Shibata was born in 1911 in Ibaraki, the only daughter of Yasu and Tomizo Morishima, a rice merchant. When his business failed she was sent out to work to help support the family. She was married by the age of 20 but left her abusive husband after six months. Moving back to her parents' home, she remained there until she met her second husband, a chef.

When he died she took up Japanese classical dancing. Much later, when back problems forced her to stop, her son suggested she try her hand at poetry. Already aged over 90, she made her poetic debut in a local newspaper and recalled of that first appearance in print "...I was very, very happy. I sent them another one and that also got published. So I kept on writing,"

Shibata self-published her first anthology, Kujikenaide [Don't Lose Heart] in 2009, her 98th year. Seeing the potential of her work, the publisher Asaka Shinsha brought out an illustrated edition, including 42 poems, the following year. Surprised and amazed by the positive reception to the book, which went on to top the best-seller list in January 2011, she said to her new-found audience: "A flower bloomed from a century-old tree, and it's all because of your support. Now I have a souvenir to bring to the after-world and boast about to my husband and my mother there."
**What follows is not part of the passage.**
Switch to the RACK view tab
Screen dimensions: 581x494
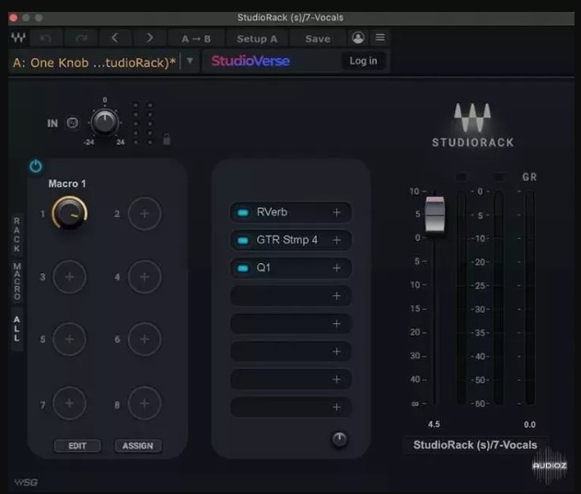click(16, 234)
Her second volume, Hyakusai [100 years old], was published in June 2011 for her centenary and has already sold several hundred thousand copies. Both works have been widely translated and English editions are planned. In Hyakusai she dedicated a poem to the victims of the 2011 Japanese earthquake, including the lines "I beg of you / Please do not allow your soul / To also be swept away".
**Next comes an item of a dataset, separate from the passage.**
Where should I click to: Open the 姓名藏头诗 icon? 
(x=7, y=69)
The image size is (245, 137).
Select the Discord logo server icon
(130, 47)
Last year she collaborated with Ursula Gräfe on a German edition of her work, Du bist nie zu alt, um glücklich zu sein [You are never too old to be happy]. Gräfe said "...Kujikenaide was very well received in Germany. My own father, who is over 90 years old and not much of a reader loves Mrs Shibata's poems. With their simple but atmospheric mood they touch him as related to his own feelings as an older person, he says. And even across cultural boundaries he felt great understanding and the joy of living which is expressed in the poems."

Shibata's son remarked that "She kept writing poems until she was about 100. She needed help when she walked in the past half-year, although she was full of vigour."

She considered the poems to be a way of thanking those who had looked after her during her long life: "I've lived to this age thanks to support from my family, friends, caregivers and doctors, and am transforming my gratitude into poetry to tell them, 'Thank you, I am really happy.'" Asked about the creative process, she said "I think about many things: my past, my family, my daily life. I immerse myself in my memories and write about them." The resulting verse is a mix of observations on life, domestic matters, people around her and growing old. Here is one of those poems:

My Reply

In my ears the wind

Invited me

In intoxicating tones

"Shall we go now

To the other side?"

So, I

Quickly replied

"I'll stay here

Just a bit longer

There are still some things

Left undone"

The wind

With a pout on her face

Swiftly returned from whence she

came.

Toyo Shibata, poet: born Ibaraki, Japan 26 June 1911; married twice (one son by second marriage); died Utsunomiya 20 January 2013.